Nicholas is unsure that he will be able to take on the huge responsibility of being Santa Claus and the reluctance of the current Santa to give up his job adds to the challenge. Fortunately, Santa eventually realises that he must retire and does all he can to help Nicholas train to be the best Santa ever.


Children and adolescents may react adversely at different ages to themes of crime, suicide, drug and alcohol dependence, death, serious illness, family breakdown, death or separation from a parent, animal distress or cruelty to animals, children as victims, natural disasters and racism. Occasionally reviews may also signal themes that some parents may simply wish to know about.

Orphans and loss of parents

Use of violenceinfo

Research shows that children are at risk of learning that violence is an acceptable means of conflict resolution when violence is glamourised, performed by an attractive hero, successful, has few real life consequences, is set in a comic context and / or is mostly perpetrated by male characters with female victims, or by one race against another.

Repeated exposure to violent content can reinforce the message that violence is an acceptable means of conflict resolution.
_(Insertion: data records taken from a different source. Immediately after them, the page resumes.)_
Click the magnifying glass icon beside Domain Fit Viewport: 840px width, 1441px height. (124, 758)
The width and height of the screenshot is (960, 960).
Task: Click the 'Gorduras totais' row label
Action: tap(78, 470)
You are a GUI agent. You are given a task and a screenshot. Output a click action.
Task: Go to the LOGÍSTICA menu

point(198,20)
Repeated exposure also increases the risks that children will become desensitised to the use of violence in real life or develop an exaggerated view about the prevalence and likelihood of violence in their own world.

There is some violence in this movie. Another boy called Nicholas at the orphanage often bullies the other children, including:

  • Taking a toy from a child just to make her cry.
  • Grabbing Nicholas and trying to push him.
  • Stealing Santa’s magic ball and shrinking all the orphans and their carer.
  • Fighting with Nicholas on a roof.

Material that may scare or disturb children

Under fiveinfo

Children under five are most likely to be frightened by scary visual images, such as monsters, physical transformations.
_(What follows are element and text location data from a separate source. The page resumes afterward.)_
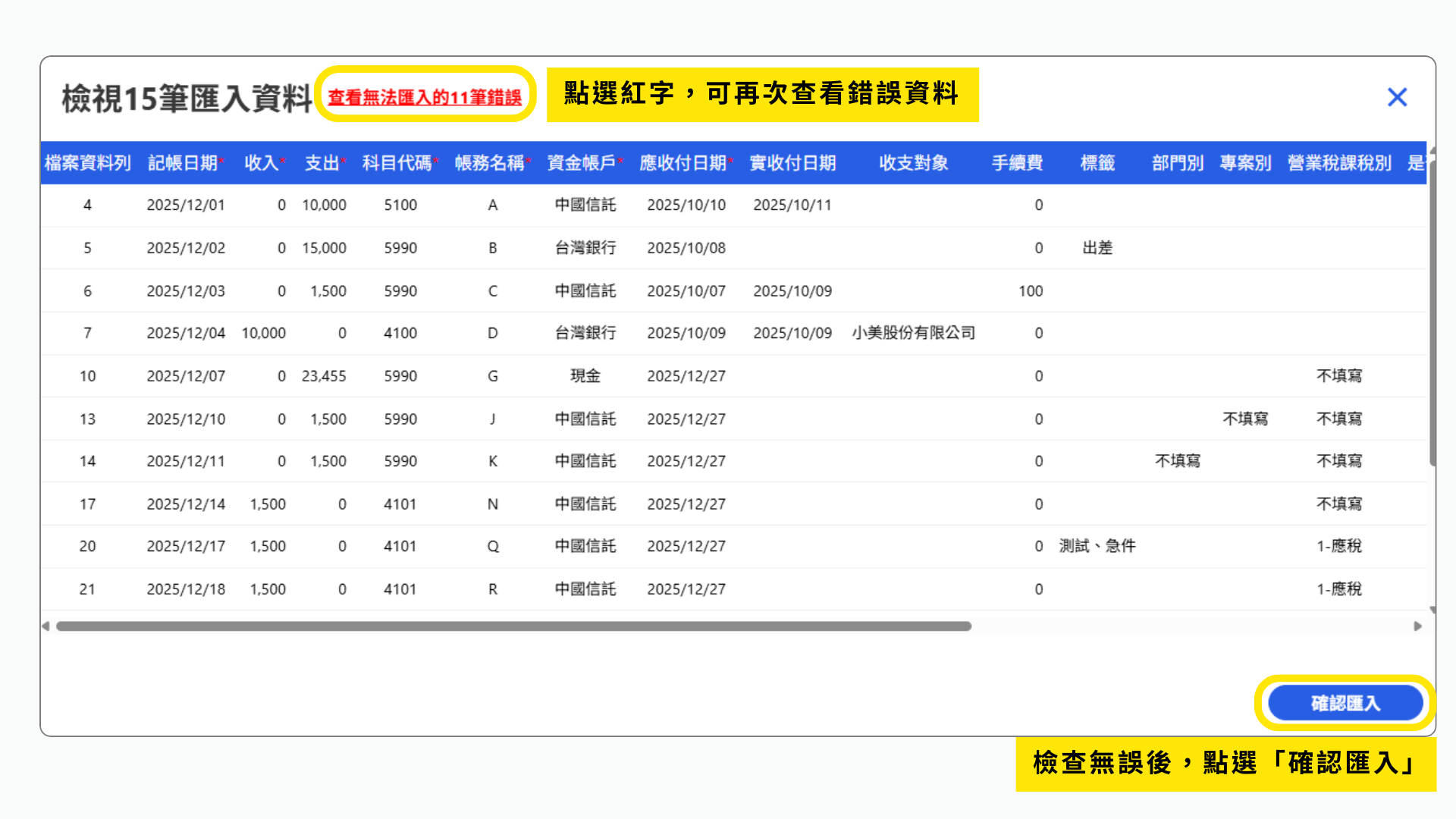This screenshot has height=819, width=1456.
Task: Click the 小美股份有限公司 cell
Action: [x=913, y=333]
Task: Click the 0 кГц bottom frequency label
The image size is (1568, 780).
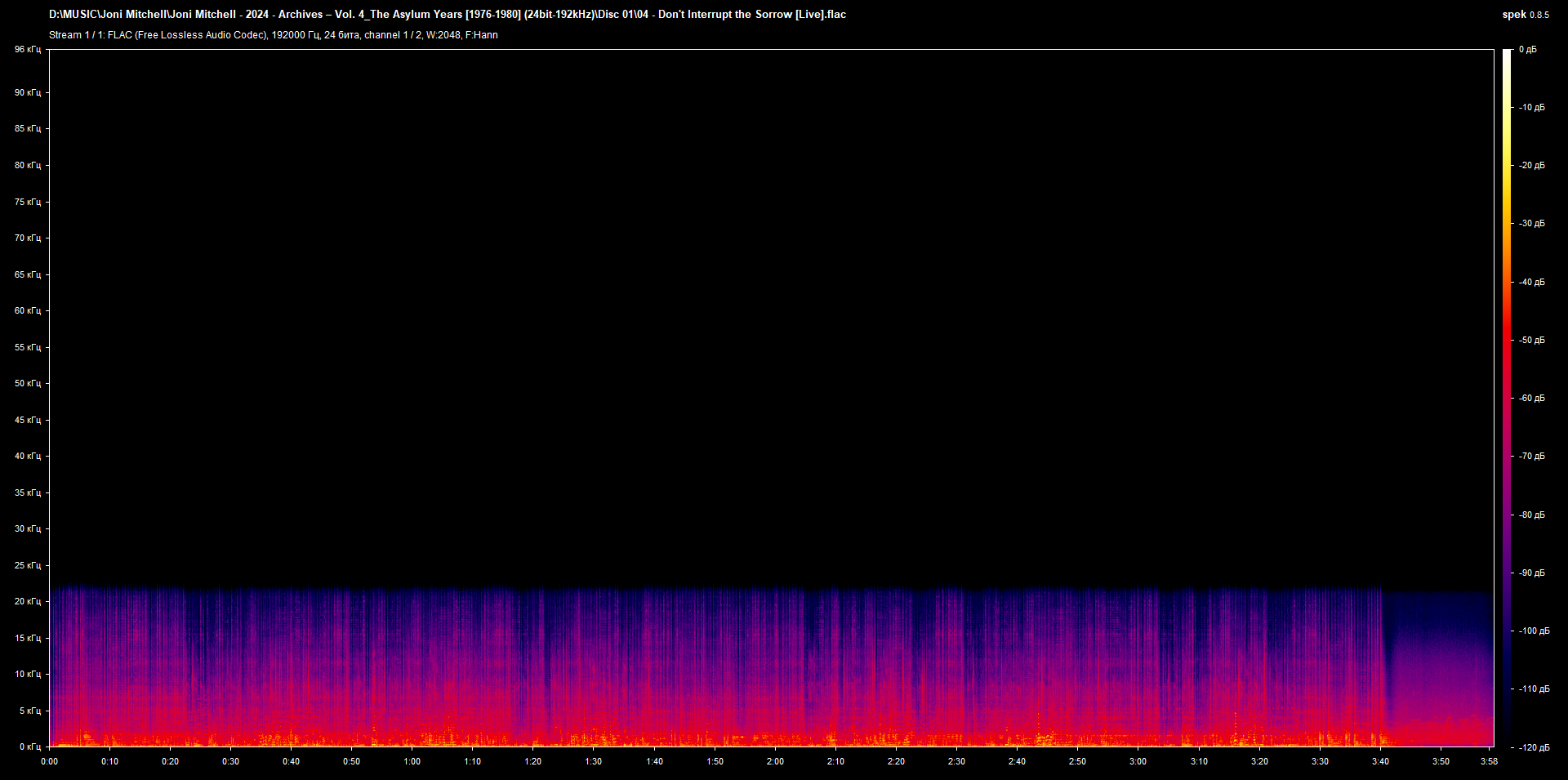Action: (29, 747)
In addition to the above-mentioned violent scenes, there are some scenes in this movie that could scare or disturb children under the age of five, including the following:

  • Santa dreams that he is thrown out of his job and home, falling from a high window before waking up.
  • Nicholas accidentally sets fire to Santa’s beard with a firecracker toy.

Aged five to eightinfo

Children aged five to eight will also be frightened by scary visual images and will also be disturbed by depictions of the death of a parent, a child abandoned or separated from parents, children or animals being hurt or threatened and / or natural disasters.

In addition to the above-mentioned violent scenes and scary visual images, there are some scenes in this movie that could scare or disturb younger children in this age group, including the following:

  • Nicholas’s best friend Felix is adopted and taken away from the orphanage, leaving the other children sad.
  • Nicholas looks sadly at the photo he keeps of his parents.
  • Nicholas climbs a high wall and falls off.
  • The police come looking for Nicholas after Santa has taken him to the North Pole.
  • There is mention of the fact that Santa doesn’t kidnap children (when in reality he has).
  • Nicholas falls off the sleigh several times while learning how to fly it.
  • Nicholas falls off a chimney but Santa catches him.
  • Santa is arrested for being a fake and put in jail.

Aged eight to thirteeninfo

Children aged eight to thirteen are most likely to be frightened by realistic threats and dangers, violence or threat of violence and / or stories in which children are hurt or threatened.

  • Nothing further noted.

Product placement

  • None noted.

Sexual references

  • None noted.

Nudity and sexual activity

  • None noted.

Use of substances

  • None noted.

Coarse language

  • None noted.

In a nutshell

Santa’s Apprentice is a charming Australian/French old-style animated movie set at a gentle pace. All the family, including younger children, are likely to enjoy it, although the under sixes may need help with a few worrying scenes.

The main messages from this movie are the importance of perseverance and of working to overcome one’s fears.

Values in this movie that parents may wish to reinforce with their children include:

  • Friendship
  • Helpfulness, generosity and kindness
  • Selflessness and sympathy

 Parents may also wish to discuss bullying and why the bully Nicholas is the way he is.